> Compagnie de théâtre L'Elan bleu en Normandie
« L’histoire d’Un Cœur Simple est tout bonnement le récit d’une vie obscure. Celle d’une pauvre fille de campagne, dévote mais mystique, dévouée sans exaltation et tendre comme du pain frais » écrira Flaubert à propos de ce plaidoyer contre l’injustice, la cruauté sociale et l’ordre moral d’une IIIe République balbutiante. Nous pénétrons avec ce conte au cœur d’une sorcellerie évocatoire qui prend sa source dans un univers fantasmagorique et donne la parole aux fantômes d’une presque disparue.
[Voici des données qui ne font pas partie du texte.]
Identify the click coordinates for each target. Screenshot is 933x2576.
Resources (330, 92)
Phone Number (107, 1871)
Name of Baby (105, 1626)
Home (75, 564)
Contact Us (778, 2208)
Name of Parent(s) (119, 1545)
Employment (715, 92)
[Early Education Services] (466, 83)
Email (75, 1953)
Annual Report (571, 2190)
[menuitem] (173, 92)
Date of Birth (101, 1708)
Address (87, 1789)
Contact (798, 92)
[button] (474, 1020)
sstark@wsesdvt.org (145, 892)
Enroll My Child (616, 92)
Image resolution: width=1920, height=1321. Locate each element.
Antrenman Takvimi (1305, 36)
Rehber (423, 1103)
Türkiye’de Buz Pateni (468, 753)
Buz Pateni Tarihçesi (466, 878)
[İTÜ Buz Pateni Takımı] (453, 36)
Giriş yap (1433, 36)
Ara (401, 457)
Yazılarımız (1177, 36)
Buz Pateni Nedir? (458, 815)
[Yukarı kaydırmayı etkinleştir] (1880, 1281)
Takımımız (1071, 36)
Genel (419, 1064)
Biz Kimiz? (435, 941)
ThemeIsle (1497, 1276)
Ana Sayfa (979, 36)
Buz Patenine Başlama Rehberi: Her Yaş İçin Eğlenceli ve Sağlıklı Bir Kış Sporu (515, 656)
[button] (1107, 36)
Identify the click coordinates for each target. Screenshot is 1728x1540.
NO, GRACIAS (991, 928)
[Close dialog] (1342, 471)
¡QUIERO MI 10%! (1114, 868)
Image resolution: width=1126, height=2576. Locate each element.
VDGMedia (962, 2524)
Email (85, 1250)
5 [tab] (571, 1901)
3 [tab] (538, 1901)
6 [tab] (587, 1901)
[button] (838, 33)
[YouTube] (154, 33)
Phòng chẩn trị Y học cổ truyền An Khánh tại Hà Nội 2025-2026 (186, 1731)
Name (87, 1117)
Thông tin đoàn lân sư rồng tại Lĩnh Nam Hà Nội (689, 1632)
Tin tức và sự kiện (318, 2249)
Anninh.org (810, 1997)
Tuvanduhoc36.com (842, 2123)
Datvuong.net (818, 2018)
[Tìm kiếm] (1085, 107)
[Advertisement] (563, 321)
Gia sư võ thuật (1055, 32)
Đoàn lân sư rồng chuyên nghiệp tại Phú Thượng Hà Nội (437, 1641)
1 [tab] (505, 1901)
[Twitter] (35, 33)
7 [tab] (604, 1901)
Au soir d’une vie humble passée au service de sa maîtresse, Mme Aubain, Félicité vit dans la solitude et l’inconfort. Presque aveugle et atteinte de surdité, elle ne perçoit le monde qu’à travers le filtre déformant et erratique de la voix de Loulou, son perroquet fétichisé. Sa gestuelle ressemble à celle d’une femme de bois, fonctionnant de manière automatique. Isolée dans son univers intérieur peuplé de souvenirs, réels et rêvés, elle voit ressurgir les êtres aimés sur les murs de sa chambre.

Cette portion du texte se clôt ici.